True Detective is historical fiction, with the fictional private investigator and former Chicago Police Department detective Heller working cases involving real-life historical figures. In fact, nestled among the chapters are pictures of many personalities, clipped from old newspapers or gleaned from dusty archival files.
Collins' book won the 1983 Best Novel Shamus Award from the Private Eye Writers of America.
I love the story's opening line: "I was off-duty at the time, sitting in a speak on South Clark Street, drinking rum out of a coffee cup." It says so much about 1932 Chicago and introduces us to Nathan Heller early in his career as a cop.

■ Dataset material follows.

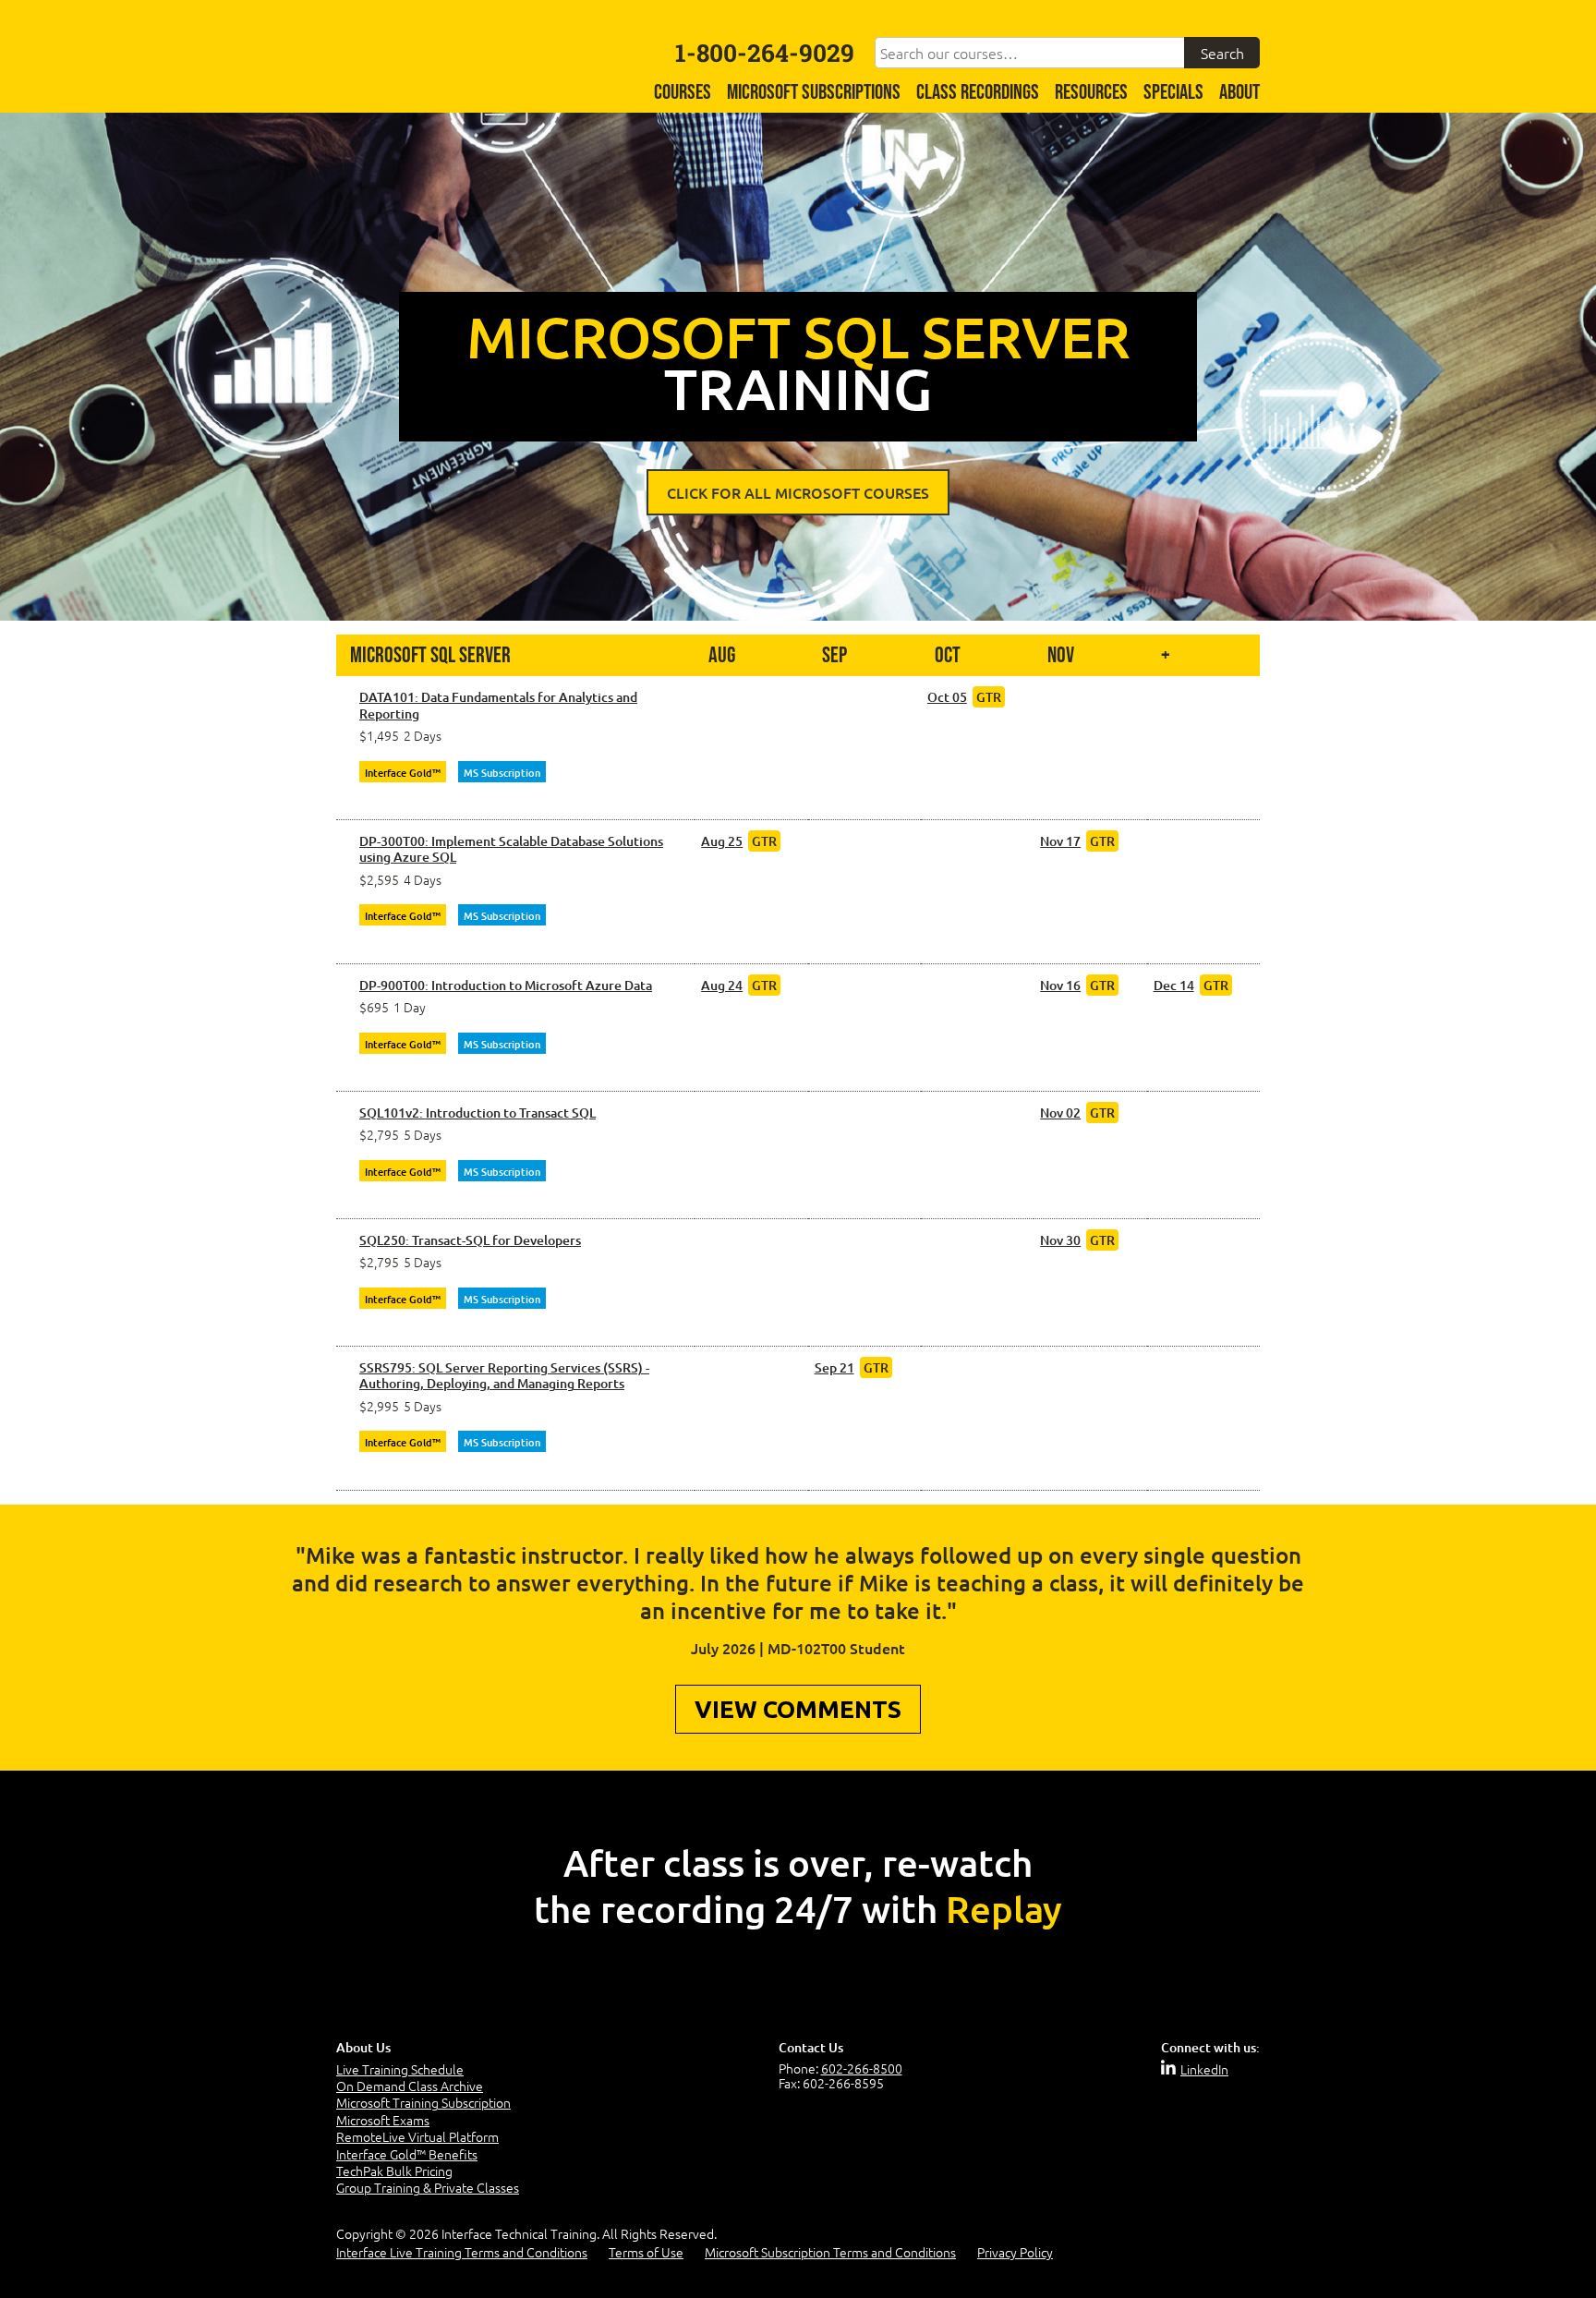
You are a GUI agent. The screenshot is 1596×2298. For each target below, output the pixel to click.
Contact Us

Nate quits the police force when he is tricked into being present at an attempt to kill Frank "The Enforcer" Nitti, Al Capone's cousin and heir to the mob. He opens his own private investigation office and is hired by Al Brown (alias for Al Capone) prevent Nitti from hitting Chicago Mayor Anton J. Cermak ("Ten Percent Tony").
The assigned hit man is the same one who killed Alfred "Jake" Lingle, a dirty reporter for the Chicago Tribune, and got away because Nate played the game and helped finger the wrong man when he was just a traffic cop, many years ago.
In what appears to be an unrelated case, Mary Ann Beame, a beautiful woman in the black dress (the stereotypical PI client) hires him to find her lost fraternal twin brother, Jimmy. They quickly become lovers, and take a side trip to her hometown of Davenport, Iowa, where Nate does research on her brother. It turns out that Jimmy was involved in gangland activities more than they thought.
Everything comes to a head at the 1933 Chicago World's Fair – “A Century of Progress” – a celebration seen from an "other angle" point of view as to its raison d’etre.
Historical characters make their appearance in True Detective: Edward "Ted" Newberry, Capone’s competitor on Chicago’s Southside; Barney Ross, one of greatest professional prizefighters of the time, top lightweight contender; Gen. Charles G. Dawes, former United States vice president and Chicago banker; Eliot Ness, yes THAT Eliot Ness; and actor George Raft, in town doing personal appearances publicizing "Undercover Man."
True Detective: A Nathan Heller Novel had me from the opening paragraph and didn’t let loose until the “what they did afterwards” conclusion. It’s gripping reading and evokes images of a famous bygone era in United States history.
I’ve already purchased the second Nate Heller novel; it’s on my bookshelf waiting its turn.